== Records shown ==
↓↓↓

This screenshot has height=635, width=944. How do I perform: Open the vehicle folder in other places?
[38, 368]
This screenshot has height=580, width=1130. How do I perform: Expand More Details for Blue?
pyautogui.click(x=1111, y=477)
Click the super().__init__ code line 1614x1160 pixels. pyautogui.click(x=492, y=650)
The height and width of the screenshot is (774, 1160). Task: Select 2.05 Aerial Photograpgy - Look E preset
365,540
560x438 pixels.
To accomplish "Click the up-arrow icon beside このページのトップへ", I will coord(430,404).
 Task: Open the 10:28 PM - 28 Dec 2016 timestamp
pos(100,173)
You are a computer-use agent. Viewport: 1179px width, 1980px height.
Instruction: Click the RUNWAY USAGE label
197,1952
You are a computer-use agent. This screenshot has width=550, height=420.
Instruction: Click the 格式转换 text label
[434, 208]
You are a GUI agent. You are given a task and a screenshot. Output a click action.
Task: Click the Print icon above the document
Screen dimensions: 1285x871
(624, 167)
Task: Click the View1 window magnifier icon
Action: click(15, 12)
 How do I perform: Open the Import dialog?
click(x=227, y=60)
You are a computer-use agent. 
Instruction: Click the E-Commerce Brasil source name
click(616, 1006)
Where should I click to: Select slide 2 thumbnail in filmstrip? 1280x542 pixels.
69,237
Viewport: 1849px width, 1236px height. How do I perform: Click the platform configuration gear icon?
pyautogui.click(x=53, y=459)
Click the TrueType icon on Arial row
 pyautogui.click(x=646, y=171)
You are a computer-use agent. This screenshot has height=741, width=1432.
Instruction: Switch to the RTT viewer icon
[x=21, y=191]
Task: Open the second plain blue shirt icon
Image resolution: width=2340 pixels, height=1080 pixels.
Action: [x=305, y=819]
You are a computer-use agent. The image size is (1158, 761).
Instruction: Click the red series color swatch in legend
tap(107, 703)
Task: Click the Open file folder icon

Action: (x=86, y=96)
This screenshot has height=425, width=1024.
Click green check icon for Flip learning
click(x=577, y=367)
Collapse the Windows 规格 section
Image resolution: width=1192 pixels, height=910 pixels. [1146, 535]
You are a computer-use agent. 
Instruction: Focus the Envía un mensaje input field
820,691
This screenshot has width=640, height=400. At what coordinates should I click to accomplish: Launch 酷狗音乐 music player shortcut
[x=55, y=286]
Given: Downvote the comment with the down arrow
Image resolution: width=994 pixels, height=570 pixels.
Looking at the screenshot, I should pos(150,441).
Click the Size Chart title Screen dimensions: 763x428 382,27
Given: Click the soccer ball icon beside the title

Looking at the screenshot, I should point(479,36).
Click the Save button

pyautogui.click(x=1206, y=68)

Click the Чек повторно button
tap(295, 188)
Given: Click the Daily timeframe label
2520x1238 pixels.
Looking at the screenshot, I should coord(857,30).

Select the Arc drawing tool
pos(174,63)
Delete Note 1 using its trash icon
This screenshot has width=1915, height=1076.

↑↑↑

== Written exercise ==
Render every line of the entries above as a JSON list of strings, one string per line, leaving out blank lines.

== Reply ==
[
  "This screenshot has height=635, width=944. How do I perform: Open the vehicle folder in other places?",
  "[38, 368]",
  "This screenshot has height=580, width=1130. How do I perform: Expand More Details for Blue?",
  "pyautogui.click(x=1111, y=477)",
  "Click the super().__init__ code line 1614x1160 pixels. pyautogui.click(x=492, y=650)",
  "The height and width of the screenshot is (774, 1160). Task: Select 2.05 Aerial Photograpgy - Look E preset",
  "365,540",
  "560x438 pixels.",
  "To accomplish \"Click the up-arrow icon beside このページのトップへ\", I will coord(430,404).",
  " Task: Open the 10:28 PM - 28 Dec 2016 timestamp",
  "pos(100,173)",
  "You are a computer-use agent. Viewport: 1179px width, 1980px height.",
  "Instruction: Click the RUNWAY USAGE label",
  "197,1952",
  "You are a computer-use agent. This screenshot has width=550, height=420.",
  "Instruction: Click the 格式转换 text label",
  "[434, 208]",
  "You are a GUI agent. You are given a task and a screenshot. Output a click action.",
  "Task: Click the Print icon above the document",
  "Screen dimensions: 1285x871",
  "(624, 167)",
  "Task: Click the View1 window magnifier icon",
  "Action: click(15, 12)",
  " How do I perform: Open the Import dialog?",
  "click(x=227, y=60)",
  "You are a computer-use agent. ",
  "Instruction: Click the E-Commerce Brasil source name",
  "click(616, 1006)",
  "Where should I click to: Select slide 2 thumbnail in filmstrip? 1280x542 pixels.",
  "69,237",
  "Viewport: 1849px width, 1236px height. How do I perform: Click the platform configuration gear icon?",
  "pyautogui.click(x=53, y=459)",
  "Click the TrueType icon on Arial row",
  " pyautogui.click(x=646, y=171)",
  "You are a computer-use agent. This screenshot has height=741, width=1432.",
  "Instruction: Switch to the RTT viewer icon",
  "[x=21, y=191]",
  "Task: Open the second plain blue shirt icon",
  "Image resolution: width=2340 pixels, height=1080 pixels.",
  "Action: [x=305, y=819]",
  "You are a computer-use agent. The image size is (1158, 761).",
  "Instruction: Click the red series color swatch in legend",
  "tap(107, 703)",
  "Task: Click the Open file folder icon",
  "Action: (x=86, y=96)",
  "This screenshot has height=425, width=1024.",
  "Click green check icon for Flip learning",
  "click(x=577, y=367)",
  "Collapse the Windows 规格 section",
  "Image resolution: width=1192 pixels, height=910 pixels. [1146, 535]",
  "You are a computer-use agent. ",
  "Instruction: Focus the Envía un mensaje input field",
  "820,691",
  "This screenshot has width=640, height=400. At what coordinates should I click to accomplish: Launch 酷狗音乐 music player shortcut",
  "[x=55, y=286]",
  "Given: Downvote the comment with the down arrow",
  "Image resolution: width=994 pixels, height=570 pixels.",
  "Looking at the screenshot, I should pos(150,441).",
  "Click the Size Chart title Screen dimensions: 763x428 382,27",
  "Given: Click the soccer ball icon beside the title",
  "Looking at the screenshot, I should point(479,36).",
  "Click the Save button",
  "pyautogui.click(x=1206, y=68)",
  "Click the Чек повторно button",
  "tap(295, 188)",
  "Given: Click the Daily timeframe label",
  "2520x1238 pixels.",
  "Looking at the screenshot, I should coord(857,30).",
  "Select the Arc drawing tool",
  "pos(174,63)",
  "Delete Note 1 using its trash icon",
  "This screenshot has width=1915, height=1076."
]